From the entries that follow, copy each line in which "Task" appears.
Data for review section start
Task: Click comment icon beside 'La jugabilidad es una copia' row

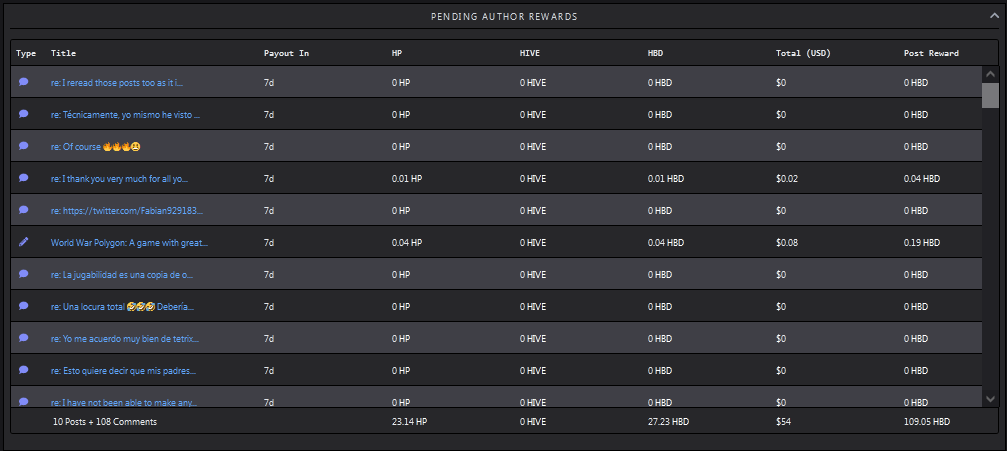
Data for review section end
Data for review section start
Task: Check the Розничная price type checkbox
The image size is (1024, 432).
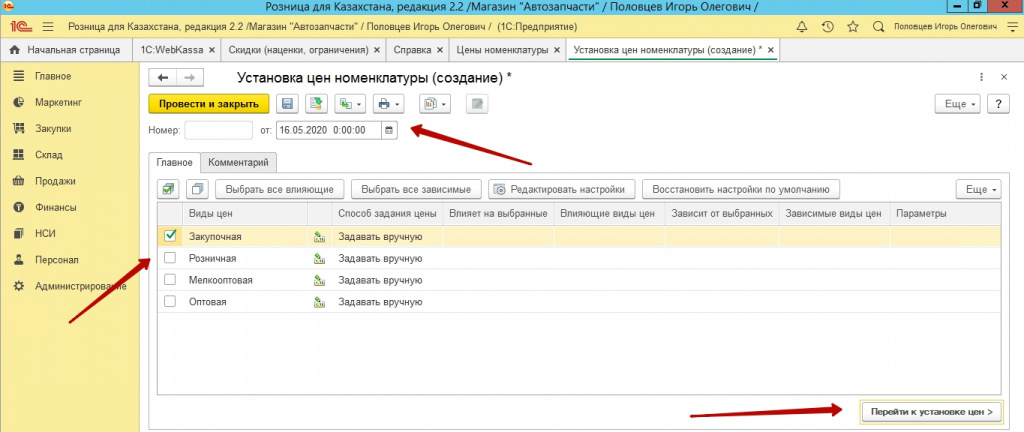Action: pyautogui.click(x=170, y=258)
Data for review section end
Data for review section start
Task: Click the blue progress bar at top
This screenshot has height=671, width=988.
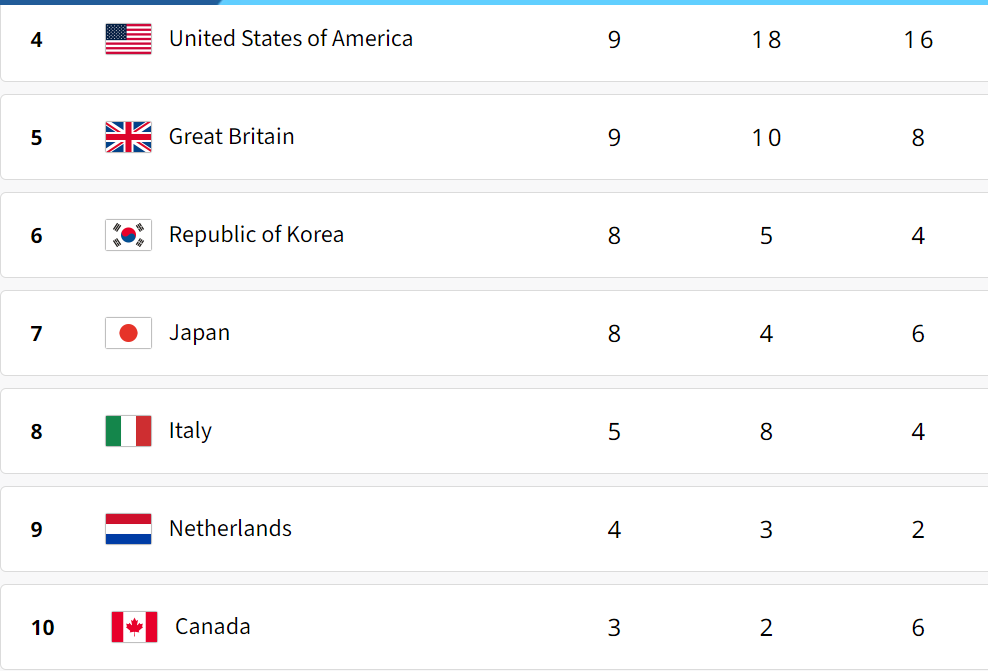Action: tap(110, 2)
Data for review section end
**Result of the exercise**
Task: Click comment icon beside 'La jugabilidad es una copia' row
Task: Check the Розничная price type checkbox
Task: Click the blue progress bar at top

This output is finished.